Set task: Rewrite every item below, replacing "panel" with "pane" wherever it appears and keeping everything else the same. Leave the pictures out.

[Start Data rows]

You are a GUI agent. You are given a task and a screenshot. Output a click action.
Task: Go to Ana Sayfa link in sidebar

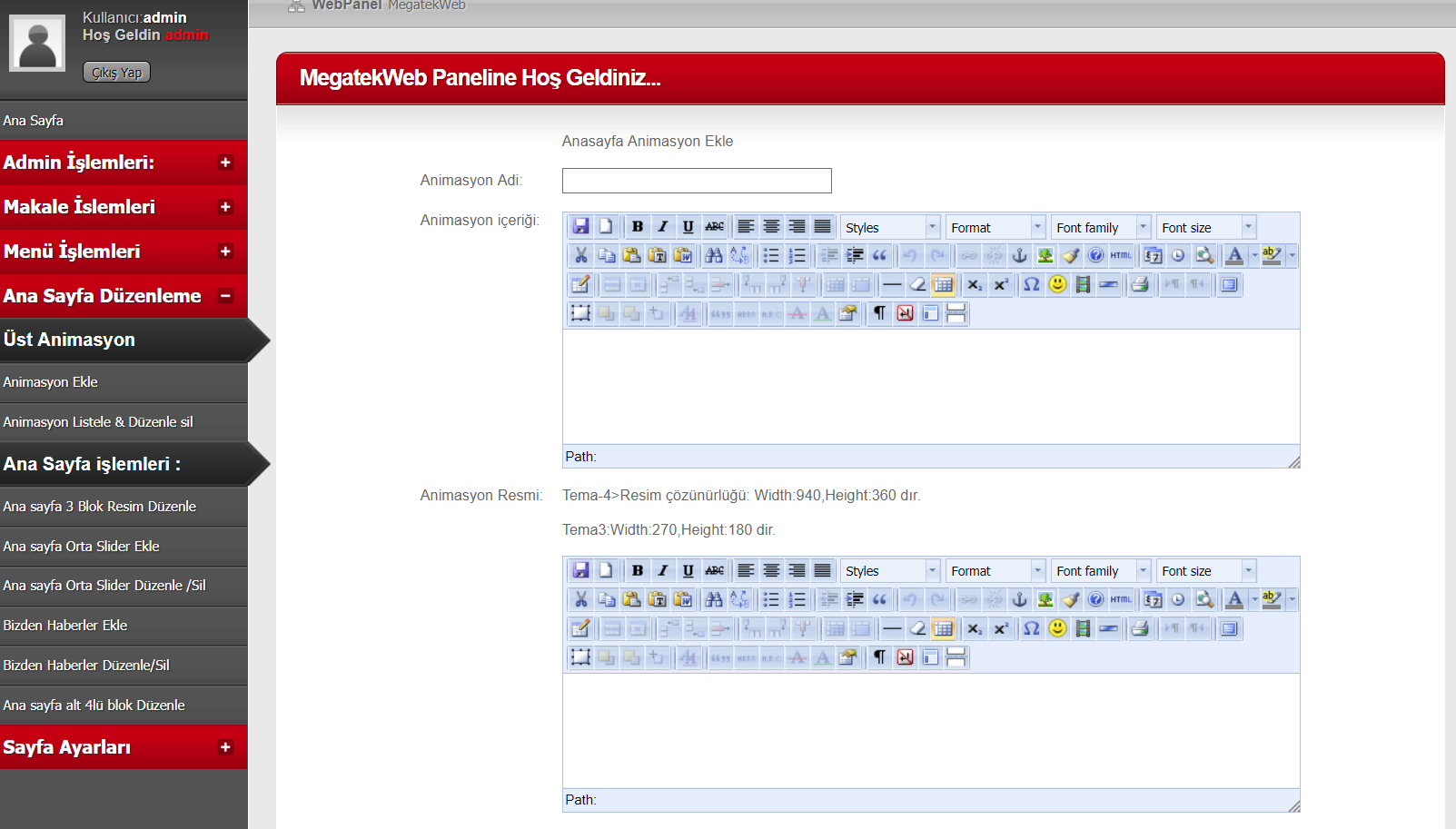click(x=34, y=121)
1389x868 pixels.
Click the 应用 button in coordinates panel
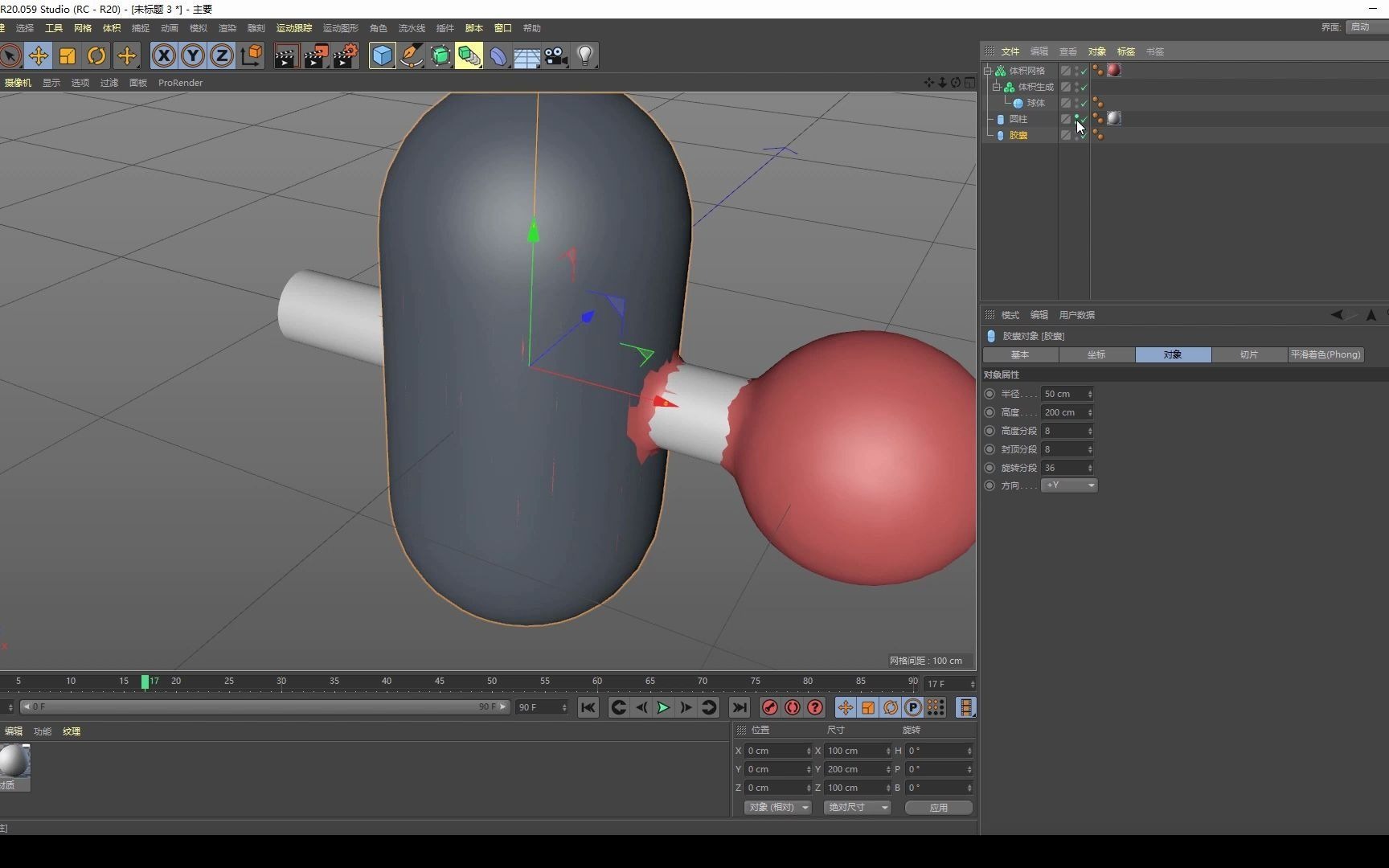tap(938, 807)
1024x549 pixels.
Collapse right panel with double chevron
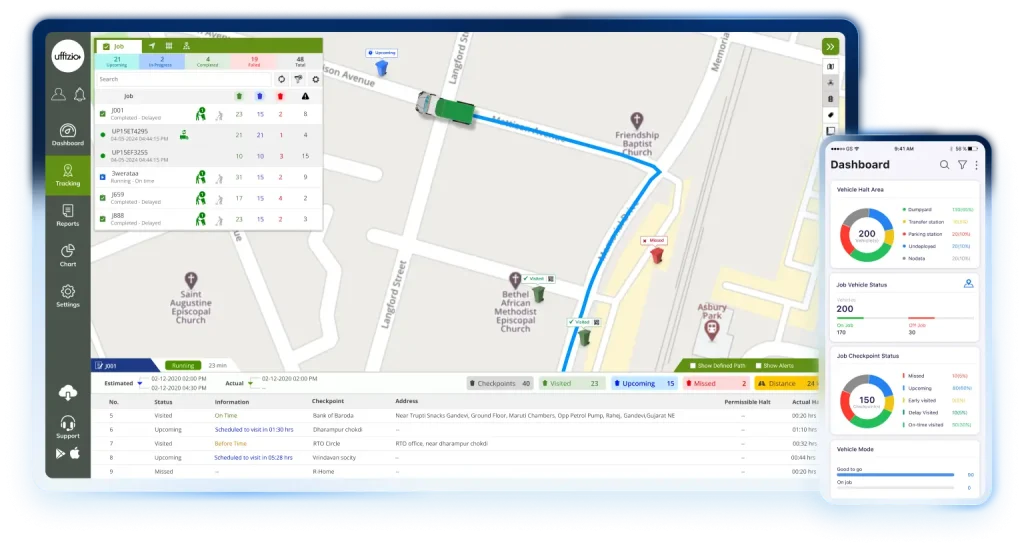coord(829,47)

[End Data rows]

Result:
You are a GUI agent. You are given a task and a screenshot. Output a click action.
Task: Go to Ana Sayfa link in sidebar

click(x=34, y=121)
1389x868 pixels.
Click the 应用 button in coordinates pane
tap(938, 807)
1024x549 pixels.
Collapse right pane with double chevron
coord(829,47)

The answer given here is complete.